**GIVEN PASSAGE**
----
On Tue, Oct 19, 2010 at 3:27 PM, Takuya ASADA <syuu@dokukino.com> wrote:
> Hi,
>
> I just implemented the patch to support external buffer on Rados::read() and Rados::write().
>
> diff --git a/src/include/librados.hpp b/src/include/librados.hpp
> index 06fa3b2..bfb0f5b 100644
> --- a/src/include/librados.hpp
> +++ b/src/include/librados.hpp
> @@ -63,8 +63,10 @@ public:
>   int create(pool_t pool, const std::string& oid, bool exclusive);
>
>   int write(pool_t pool, const std::string& oid, off_t off, bufferlist& bl, size_t len);
> +  int write(pool_t pool, const std::string& oid, off_t off, void *buf, size_t len);
>   int write_full(pool_t pool, const std::string& oid, bufferlist& bl);
>   int read(pool_t pool, const std::string& oid, off_t off, bufferlist& bl, size_t len);
> +  int read(pool_t pool, const std::string& oid, off_t off, void *buf, size_t len);
>   int remove(pool_t pool, const std::string& oid);
>   int trunc(pool_t pool, const std::string& oid, size_t size);
>
> @@ -135,4 +137,3 @@ public:
>  }
>
>  #endif
> -
> diff --git a/src/librados.cc b/src/librados.cc
> index 4c8a464..91e6a27 100644
> --- a/src/librados.cc
> +++ b/src/librados.cc
> @@ -72,11 +72,12 @@ class RadosClient : public Dispatcher
>
>   Mutex lock;
>   Cond cond;
> +  static hash_map<tid_t, bufferptr*> buffer_map;
> +  static bufferptr* fetch_buffer_func(tid_t tid);
>
> -
>  public:
>   RadosClient() : messenger(NULL), lock("radosclient") {
> -    messenger = new SimpleMessenger();
> +    messenger = new SimpleMessenger(&RadosClient::fetch_buffer_func);
>   }
>
>   ~RadosClient();
> @@ -132,8 +133,10 @@ public:
>   // io
>   int create(PoolCtx& pool, const object_t& oid, bool exclusive);
>   int write(PoolCtx& pool, const object_t& oid, off_t off, bufferlist& bl, size_t len);
> +  int write(PoolCtx& pool, const object_t& oid, off_t off, void *buf, size_t len);
>   int write_full(PoolCtx& pool, const object_t& oid, bufferlist& bl);
>   int read(PoolCtx& pool, const object_t& oid, off_t off, bufferlist& bl, size_t len);
> +  int read(PoolCtx& pool, const object_t& oid, off_t off, void *buf, size_t len);
>   int remove(PoolCtx& pool, const object_t& oid);
>   int stat(PoolCtx& pool, const object_t& oid, uint64_t *psize, time_t *pmtime);
>   int trunc(PoolCtx& pool, const object_t& oid, size_t size);
> @@ -870,6 +873,15 @@ int RadosClient::write(PoolCtx& pool, const object_t& oid, off_t off, bufferlist
>   return len;
>  }
>
> +int RadosClient::write(PoolCtx& pool, const object_t& oid, off_t off, void *buf, size_t len)
----
**MATERIAL SHOWN**
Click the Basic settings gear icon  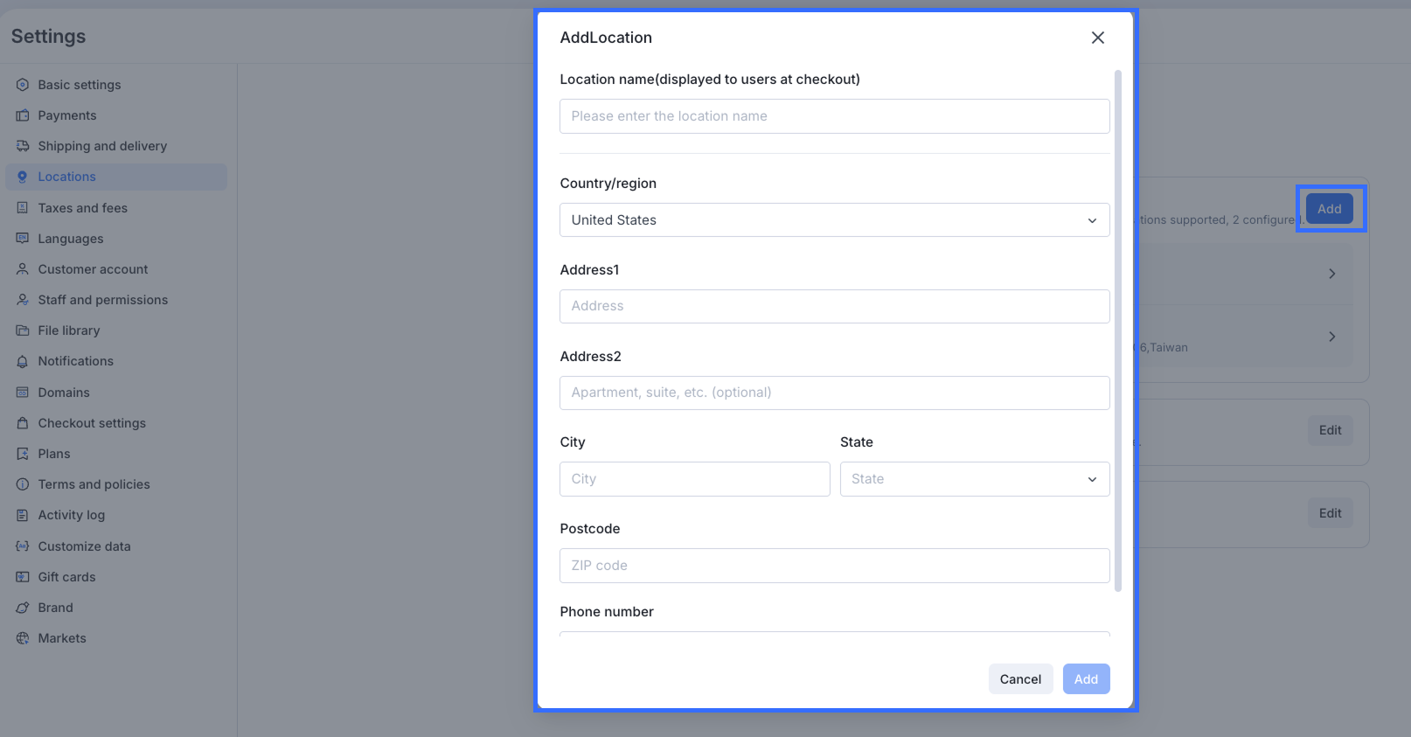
----
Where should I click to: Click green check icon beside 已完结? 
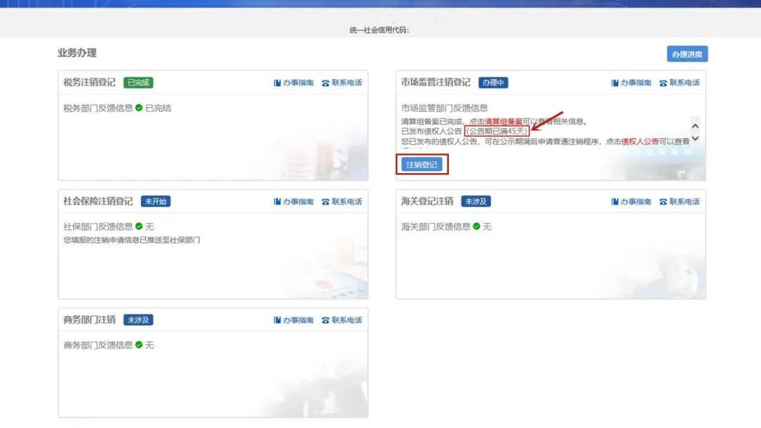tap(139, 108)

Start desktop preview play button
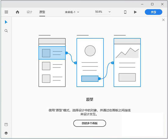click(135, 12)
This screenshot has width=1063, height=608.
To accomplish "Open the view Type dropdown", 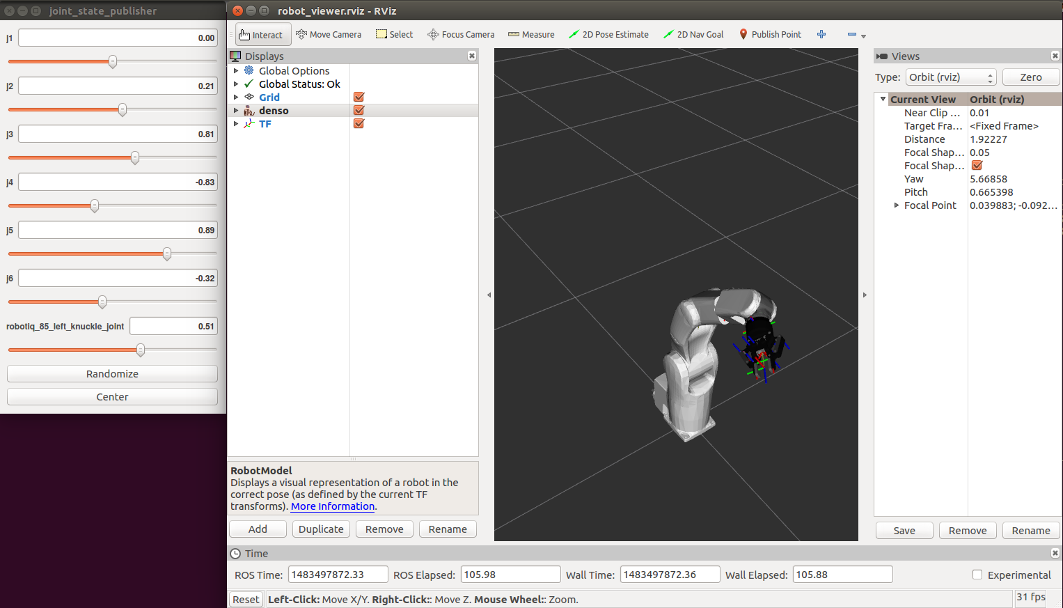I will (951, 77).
----
**GIVEN EXERCISE 1**
Reproduce the librados patch message word for word, everything from "On Tue, Oct" down to "Rados::read() and Rados::write().".
**GIVEN EXERCISE 2**
Write the next part of the librados patch message, picking up right after its final line.
The listing has no connection to the librados patch message.

**TASK RESPONSE 1**
On Tue, Oct 19, 2010 at 3:27 PM, Takuya ASADA <syuu@dokukino.com> wrote:
> Hi,
>
> I just implemented the patch to support external buffer on Rados::read() and Rados::write().

**TASK RESPONSE 2**
> +{
> +  bufferptr bp = buffer::create_static(len, static_cast<char *>(buf));
> +  bufferlist bl;
> +
> +  bl.push_back(bp);
> +  return write(pool, oid, off, bl, len);
> +}
> +
>  int RadosClient::write_full(PoolCtx& pool, const object_t& oid, bufferlist& bl)
>  {
>   utime_t ut = g_clock.now();
> @@ -1116,6 +1128,46 @@ int RadosClient::read(PoolCtx& pool, const object_t& oid, off_t off, bufferlist&
>   return bl.length();
>  }
>
> +int RadosClient::read(PoolCtx& pool, const object_t& oid, off_t off, void *buf, size_t len)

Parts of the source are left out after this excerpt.